### Given request
From the forum thread on the proposed Forest Service e-bike rules, copy the words starting at "IMBA is more" and ending at "(May 20, 2009)" with no changes.

### Passage to read

★ ★ ★ ★ ★ ★ ★

# Proposed Forest Service eMBT rules



## watermonkey (Jun 21, 2011)

https://www.imba.com/blog/action-alert-new-forest-service-emtb-rules

Quote from the article:
"If the Forest Service were to permit eMTBs on non-motorized trails, those trails would then be reclassified as motorized. To avoid this confusion the Forest Service should align the proposal with the recent Bureau of Land Management (BLM) final rule and create an exemption to allow eMTBs on non-motorized trails."

So, if I get this correct, IMBA's stance is this... in order to keep our trails safe from motorized vehicles, we should all sign off on eMBT's. I can't think of a more concise way to sum up 2020.

Hey, IMBA...rumor has it your headquarters has a giant bag full of used adult novelty toys that you may or may not choose to choke yourself on.


----------



## barnold74 (Jul 11, 2005)

IMBA is more about selling bikes more than it is about advocating for you and I. I’ve seen their chapter clubs taken over by corporate organizations with their support. Like everything money corrupts.


----------



## sotak (May 20, 2009)

My state's largest mountain bike advocacy organization, Evergreen Mountain Bike Alliance, is also supporting this move to have class I ebikes designated as non-motorized. They say this will align with state rules that are already in place, and prevent trails from being designated as motorized when class I ebikes are eventually allowed. The way they word their call for comments makes it sound like they feel it's inevitable class I ebikes will be on trails in significant numbers.

★ ★ ★ ★ ★ ★ ★

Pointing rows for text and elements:
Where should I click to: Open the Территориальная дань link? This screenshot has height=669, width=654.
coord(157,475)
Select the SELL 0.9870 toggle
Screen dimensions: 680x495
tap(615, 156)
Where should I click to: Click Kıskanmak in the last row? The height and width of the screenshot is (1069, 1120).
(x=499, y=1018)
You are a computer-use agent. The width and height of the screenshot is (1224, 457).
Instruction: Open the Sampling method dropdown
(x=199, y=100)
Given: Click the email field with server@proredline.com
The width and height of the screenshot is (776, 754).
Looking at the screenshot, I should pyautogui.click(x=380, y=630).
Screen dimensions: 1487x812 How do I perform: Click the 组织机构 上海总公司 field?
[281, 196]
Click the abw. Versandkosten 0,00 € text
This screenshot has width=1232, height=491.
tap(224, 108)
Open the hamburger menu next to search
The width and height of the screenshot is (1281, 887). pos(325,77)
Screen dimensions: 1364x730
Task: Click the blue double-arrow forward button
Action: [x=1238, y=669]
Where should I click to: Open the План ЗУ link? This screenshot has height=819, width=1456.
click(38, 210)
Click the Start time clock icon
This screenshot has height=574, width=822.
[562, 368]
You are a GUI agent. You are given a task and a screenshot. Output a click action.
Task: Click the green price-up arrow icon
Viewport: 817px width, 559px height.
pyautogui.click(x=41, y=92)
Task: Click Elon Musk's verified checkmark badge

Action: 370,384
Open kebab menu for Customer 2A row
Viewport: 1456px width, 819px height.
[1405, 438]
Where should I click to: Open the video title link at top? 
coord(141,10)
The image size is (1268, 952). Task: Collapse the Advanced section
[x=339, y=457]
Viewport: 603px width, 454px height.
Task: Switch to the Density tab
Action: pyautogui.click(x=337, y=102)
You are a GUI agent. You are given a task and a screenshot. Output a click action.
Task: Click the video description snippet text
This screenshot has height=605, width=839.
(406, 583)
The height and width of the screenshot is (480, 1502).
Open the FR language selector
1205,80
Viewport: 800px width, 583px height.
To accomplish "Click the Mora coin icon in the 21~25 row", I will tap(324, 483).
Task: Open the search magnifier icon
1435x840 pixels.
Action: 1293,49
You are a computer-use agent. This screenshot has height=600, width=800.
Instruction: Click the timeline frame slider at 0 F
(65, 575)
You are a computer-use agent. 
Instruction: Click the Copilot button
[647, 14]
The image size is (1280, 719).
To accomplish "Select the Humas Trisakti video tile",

★ ★ ★ ★ ★ ★ ★

### Result of this task
IMBA is more about selling bikes more than it is about advocating for you and I. I’ve seen their chapter clubs taken over by corporate organizations with their support. Like everything money corrupts.


----------



## sotak (May 20, 2009)